3. Saisi sur le fondement de l'article L. 521-3 du code de justice administrative d'une demande qui n'est pas manifestement insusceptible de se rattacher à un litige relevant de la compétence du juge administratif, le juge des référés peut prescrire, à des fins conservatoires ou à titre provisoire, toutes mesures que l'urgence justifie, notamment sous forme d'injonctions adressées à l'administration, à la condition que ces mesures soient utiles et ne se heurtent à aucune contestation sérieuse.

4. En premier lieu, dès lors qu'il résulte de l'instruction que Mme C détenait déjà avant l'introduction de la requête ses bulletins de paye de janvier à juillet 2024, sa demande tendant à ce que la commune de Saint-Genest-de-Beauzon lui communique lesdits bulletins de paye apparait dépourvue de toute utilité.

5. En deuxième lieu, la commune de Saint-Genest-de-Beauzon ayant transmis en cours d'instance le bulletin de paye d'août 2024 et l'attestation employeur demandés par la requérante, la demande tendant à leur communication a perdu son objet. Il n'y a, dès lors, plus lieu d'y statuer.

6. En dernier lieu, si Mme C demande au juge des référés d'enjoindre à la commune de Saint-Genest-de-Beauzon de modifier ses bulletins de salaire de janvier à août 2024 et l'attestation employeur, une telle demande, qui tend en réalité non à la communication de documents existants mais à leur modification, et par suite d'ailleurs nécessairement au versement des sommes qu'elle estime dues, excède les pouvoirs du juge des référés, qui ne peut ordonner que des mesures provisoires et conservatoires. Au surplus, alors que la caisse primaire d'assurance maladie de l'Ardèche a refusé de reconnaitre le caractère professionnel de l'accident étant à l'origine des arrêts de travail de la requérante, la commune de Saint-Genest-de-Beauzon conteste avoir donné son accord sur la répartition de la quotité travaillée entre les différents emplois occupés par l'intéressée et fait valoir qu'elle n'a reçu aucun élément justifiant l'impossibilité pour Mme C de réintégrer son poste au sein de la collectivité à compter du 14 mai 2024, son absence ayant dès lors pu être considérée comme une rupture du lien avec le service. Or, en l'état du dossier, Mme C n'établit pas avoir adressé une demande d'autorisation de servir à temps partiel à la commune de Saint-Genest-de-Beauzon en complément du certificat médical daté du 14 mai 2024, ni avoir justifié d'une quelconque autre manière ses absences à compter de cette date, Ainsi, sa demande tendant à ce que la commune de Saint-Genest-de-Beauzon lui communique des bulletins de paye établissant qu'elle était placée en demi-traitement de mai à août 2024 ainsi qu'une attestation employeur ne faisant aucune mention d'un abandon de poste se heurte en tout état de cause. à une contestation sérieuse.

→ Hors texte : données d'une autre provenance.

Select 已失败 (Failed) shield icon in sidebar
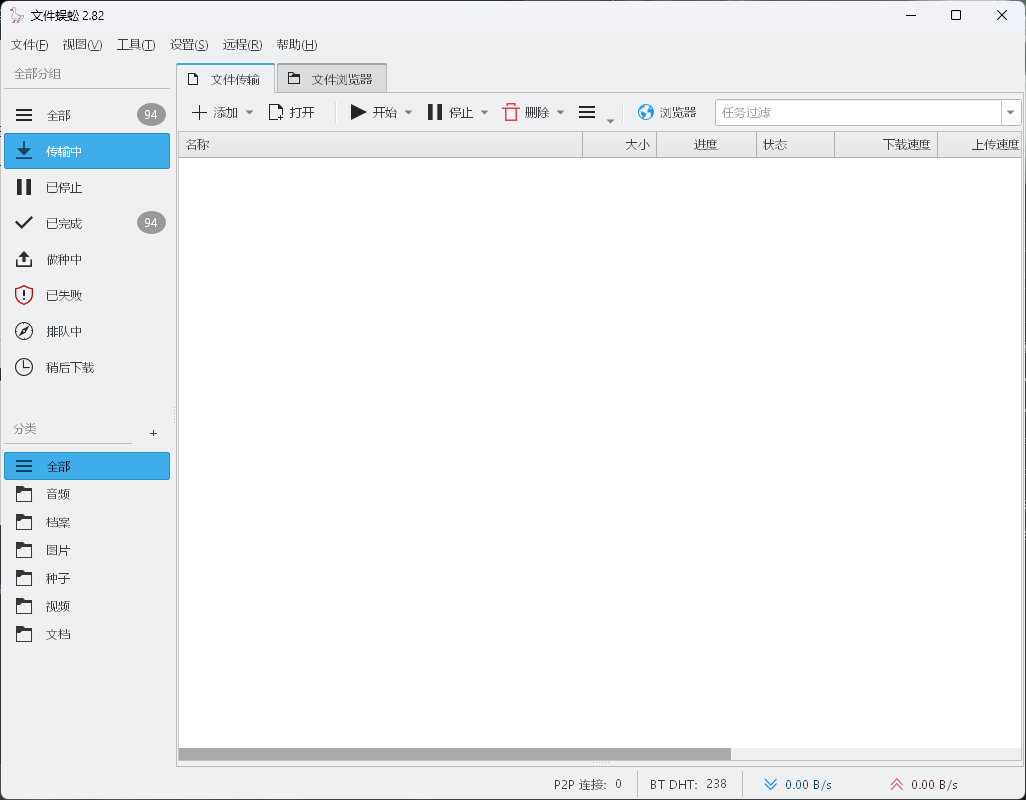The height and width of the screenshot is (800, 1026). [25, 295]
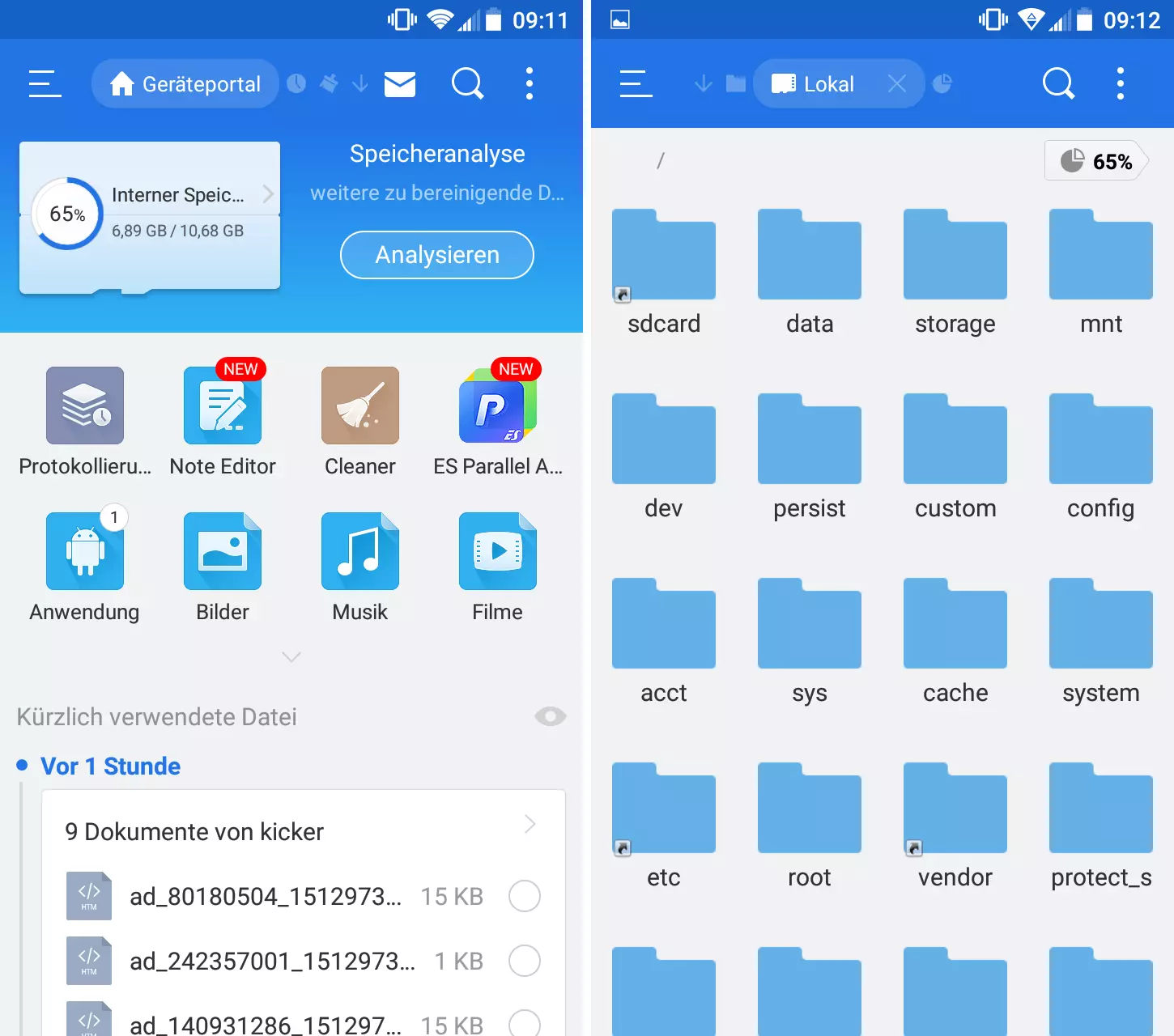Switch to the Geräteportal tab

[x=185, y=83]
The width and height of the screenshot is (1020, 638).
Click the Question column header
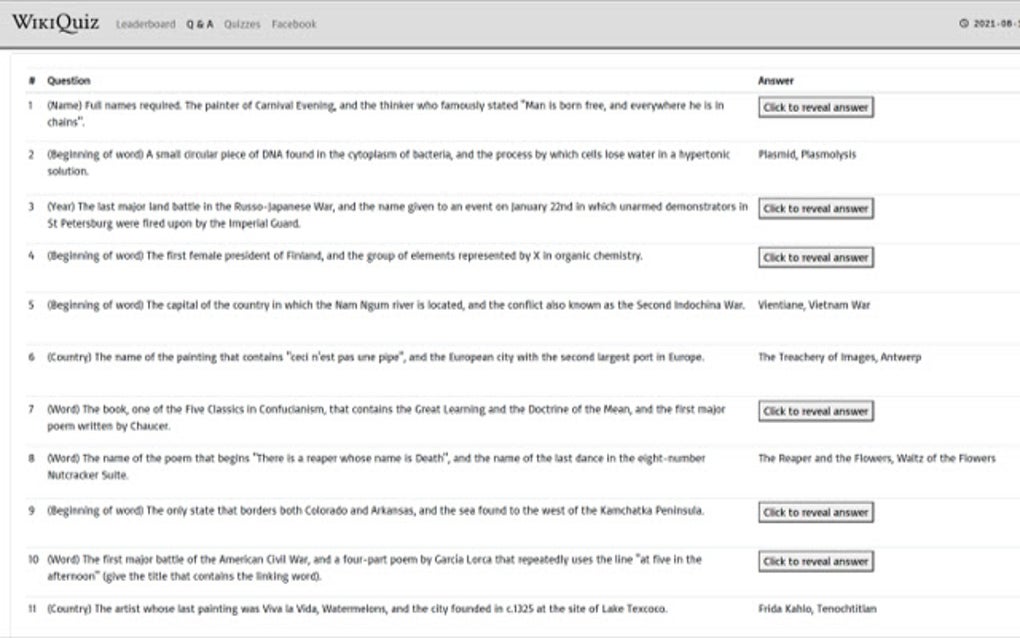(x=68, y=81)
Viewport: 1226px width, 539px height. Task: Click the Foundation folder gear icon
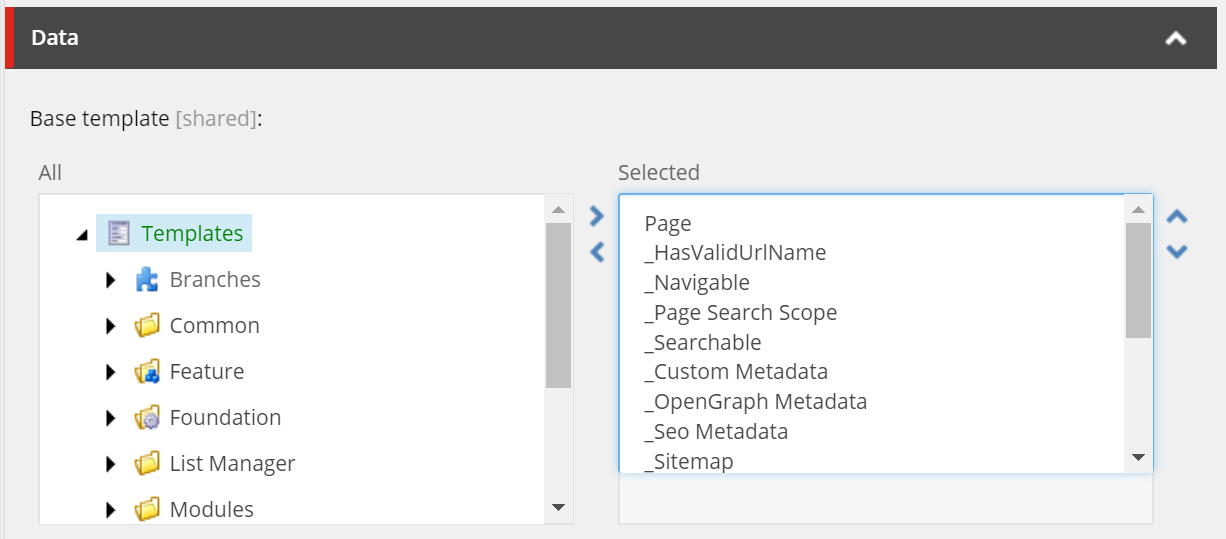point(147,418)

7. Il résulte de ce qui précède que le surplus des conclusions de la requête de Mme C doit être rejeté.

O R D O N N E :

Article 1er : Il n'y a pas lieu de statuer sur les conclusions de la requête tendant à la communication du bulletin de paye d'août 2024 et de l'attestation employeur destinée à France Travail.

Article 2 : Les conclusions de la requête sont rejetées pour le surplus.

Article 3 : La présente ordonnance sera notifiée à Mme B C et à la commune de Saint-Genest-de-Beauzon.

Fait à Lyon, le 16 janvier 2025.

Le juge des référés,

T. A

La République mande et ordonne à la préfète de l'Ardèche en ce qui la concerne ou à tous commissaires de justice à ce requis en ce qui concerne les voies de droit commun contre les parties privées, de pourvoir à l'exécution de la présente décision.